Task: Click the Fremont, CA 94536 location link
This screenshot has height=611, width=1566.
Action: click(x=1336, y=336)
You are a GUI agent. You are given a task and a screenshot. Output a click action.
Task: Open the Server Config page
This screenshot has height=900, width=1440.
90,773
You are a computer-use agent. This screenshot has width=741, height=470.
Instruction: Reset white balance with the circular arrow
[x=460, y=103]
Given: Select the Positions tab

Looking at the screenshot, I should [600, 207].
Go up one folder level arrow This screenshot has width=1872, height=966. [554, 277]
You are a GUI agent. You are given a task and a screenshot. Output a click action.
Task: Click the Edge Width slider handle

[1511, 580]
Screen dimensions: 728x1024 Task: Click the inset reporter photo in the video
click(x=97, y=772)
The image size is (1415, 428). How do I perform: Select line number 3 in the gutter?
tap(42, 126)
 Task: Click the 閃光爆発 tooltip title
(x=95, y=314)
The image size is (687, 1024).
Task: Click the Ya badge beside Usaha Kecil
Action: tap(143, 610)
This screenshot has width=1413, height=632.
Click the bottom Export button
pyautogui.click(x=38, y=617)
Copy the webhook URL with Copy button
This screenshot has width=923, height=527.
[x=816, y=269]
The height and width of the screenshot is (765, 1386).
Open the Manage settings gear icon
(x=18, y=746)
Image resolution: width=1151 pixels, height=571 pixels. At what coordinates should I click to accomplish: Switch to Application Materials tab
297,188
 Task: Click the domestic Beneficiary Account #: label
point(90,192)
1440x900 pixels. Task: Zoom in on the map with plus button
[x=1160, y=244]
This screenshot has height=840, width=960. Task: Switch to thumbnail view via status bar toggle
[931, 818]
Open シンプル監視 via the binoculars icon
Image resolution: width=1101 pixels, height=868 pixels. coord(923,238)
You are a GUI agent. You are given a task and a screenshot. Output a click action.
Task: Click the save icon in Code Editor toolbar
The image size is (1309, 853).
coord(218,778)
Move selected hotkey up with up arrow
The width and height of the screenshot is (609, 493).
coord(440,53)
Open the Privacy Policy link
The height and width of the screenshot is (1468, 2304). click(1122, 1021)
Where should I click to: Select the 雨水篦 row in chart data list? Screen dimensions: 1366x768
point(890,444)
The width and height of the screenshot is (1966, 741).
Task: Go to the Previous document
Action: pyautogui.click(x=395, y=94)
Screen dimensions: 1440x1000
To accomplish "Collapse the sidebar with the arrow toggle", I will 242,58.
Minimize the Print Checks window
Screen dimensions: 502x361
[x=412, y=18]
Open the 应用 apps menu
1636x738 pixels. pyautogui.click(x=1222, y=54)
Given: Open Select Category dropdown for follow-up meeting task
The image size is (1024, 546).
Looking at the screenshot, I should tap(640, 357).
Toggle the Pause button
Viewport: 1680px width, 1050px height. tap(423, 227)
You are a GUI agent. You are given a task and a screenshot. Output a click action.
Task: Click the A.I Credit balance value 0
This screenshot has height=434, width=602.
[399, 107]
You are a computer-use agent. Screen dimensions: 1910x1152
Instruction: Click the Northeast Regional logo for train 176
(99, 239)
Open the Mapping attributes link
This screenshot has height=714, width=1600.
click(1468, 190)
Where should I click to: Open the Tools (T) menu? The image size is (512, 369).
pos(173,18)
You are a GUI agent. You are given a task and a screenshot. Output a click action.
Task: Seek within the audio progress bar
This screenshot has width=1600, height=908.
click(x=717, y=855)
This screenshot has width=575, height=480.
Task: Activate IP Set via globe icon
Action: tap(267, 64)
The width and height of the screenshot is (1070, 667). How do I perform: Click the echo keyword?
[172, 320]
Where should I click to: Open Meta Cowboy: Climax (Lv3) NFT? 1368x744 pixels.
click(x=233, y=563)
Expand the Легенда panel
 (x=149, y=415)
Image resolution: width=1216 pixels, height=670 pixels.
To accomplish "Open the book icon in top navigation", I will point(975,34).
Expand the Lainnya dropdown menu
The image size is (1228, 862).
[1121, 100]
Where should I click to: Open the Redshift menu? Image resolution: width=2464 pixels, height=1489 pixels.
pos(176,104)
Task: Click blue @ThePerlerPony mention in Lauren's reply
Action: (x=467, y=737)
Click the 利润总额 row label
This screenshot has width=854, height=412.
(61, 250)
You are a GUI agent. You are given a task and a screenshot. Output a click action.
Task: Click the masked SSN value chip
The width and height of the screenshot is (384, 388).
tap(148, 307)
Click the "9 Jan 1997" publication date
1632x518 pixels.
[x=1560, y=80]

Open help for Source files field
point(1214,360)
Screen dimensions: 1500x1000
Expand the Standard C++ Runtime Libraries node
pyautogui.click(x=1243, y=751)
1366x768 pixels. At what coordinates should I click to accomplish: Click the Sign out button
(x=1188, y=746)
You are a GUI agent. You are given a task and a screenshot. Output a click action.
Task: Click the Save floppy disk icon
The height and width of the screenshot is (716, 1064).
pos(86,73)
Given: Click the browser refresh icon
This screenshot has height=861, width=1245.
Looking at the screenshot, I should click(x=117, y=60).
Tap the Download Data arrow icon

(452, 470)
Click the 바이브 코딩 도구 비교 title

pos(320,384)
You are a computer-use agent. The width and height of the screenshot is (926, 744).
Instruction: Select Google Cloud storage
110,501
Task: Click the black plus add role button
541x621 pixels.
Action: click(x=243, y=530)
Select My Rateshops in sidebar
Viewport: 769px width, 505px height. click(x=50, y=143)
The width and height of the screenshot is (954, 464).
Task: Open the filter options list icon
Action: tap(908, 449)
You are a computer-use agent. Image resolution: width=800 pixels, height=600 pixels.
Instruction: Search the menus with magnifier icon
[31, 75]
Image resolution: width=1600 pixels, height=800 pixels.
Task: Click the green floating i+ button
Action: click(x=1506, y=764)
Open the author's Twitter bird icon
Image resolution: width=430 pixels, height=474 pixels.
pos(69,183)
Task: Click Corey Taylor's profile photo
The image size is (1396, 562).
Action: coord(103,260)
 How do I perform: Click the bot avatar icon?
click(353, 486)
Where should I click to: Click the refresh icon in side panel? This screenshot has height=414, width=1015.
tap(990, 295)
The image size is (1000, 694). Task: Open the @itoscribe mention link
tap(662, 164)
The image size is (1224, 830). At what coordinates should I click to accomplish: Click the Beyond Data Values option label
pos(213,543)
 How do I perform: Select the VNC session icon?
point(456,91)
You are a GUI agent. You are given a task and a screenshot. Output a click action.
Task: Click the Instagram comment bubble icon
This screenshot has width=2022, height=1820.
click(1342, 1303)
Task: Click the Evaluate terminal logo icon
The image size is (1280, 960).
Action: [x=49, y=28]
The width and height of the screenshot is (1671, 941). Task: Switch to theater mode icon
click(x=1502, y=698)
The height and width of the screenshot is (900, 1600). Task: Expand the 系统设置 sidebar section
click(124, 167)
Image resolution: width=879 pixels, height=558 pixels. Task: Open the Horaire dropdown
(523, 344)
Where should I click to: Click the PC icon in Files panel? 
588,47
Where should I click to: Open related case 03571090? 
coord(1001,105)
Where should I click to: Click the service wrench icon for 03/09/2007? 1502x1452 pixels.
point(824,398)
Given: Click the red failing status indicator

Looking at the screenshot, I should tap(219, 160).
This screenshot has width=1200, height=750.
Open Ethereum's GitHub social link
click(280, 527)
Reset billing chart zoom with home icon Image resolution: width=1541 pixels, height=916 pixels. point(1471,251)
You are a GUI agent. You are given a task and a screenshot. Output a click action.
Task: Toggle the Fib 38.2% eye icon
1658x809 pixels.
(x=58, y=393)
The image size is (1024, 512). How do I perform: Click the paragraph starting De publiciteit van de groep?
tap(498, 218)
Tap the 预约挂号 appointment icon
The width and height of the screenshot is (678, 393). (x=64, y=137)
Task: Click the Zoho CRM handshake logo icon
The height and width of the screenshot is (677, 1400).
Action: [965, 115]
┄┄┄┄┄┄┄┄┄┄┄┄┄┄┄┄┄┄┄┄
_TASK STATEMENT_
Each line, from the one that holds "Task: Click the Zoho CRM handshake logo icon" through the last line of the entries, must be repeated exactly. Leave out everything else.

_SOLVED PROBLEM_
Task: Click the Zoho CRM handshake logo icon
The height and width of the screenshot is (677, 1400).
Action: [965, 115]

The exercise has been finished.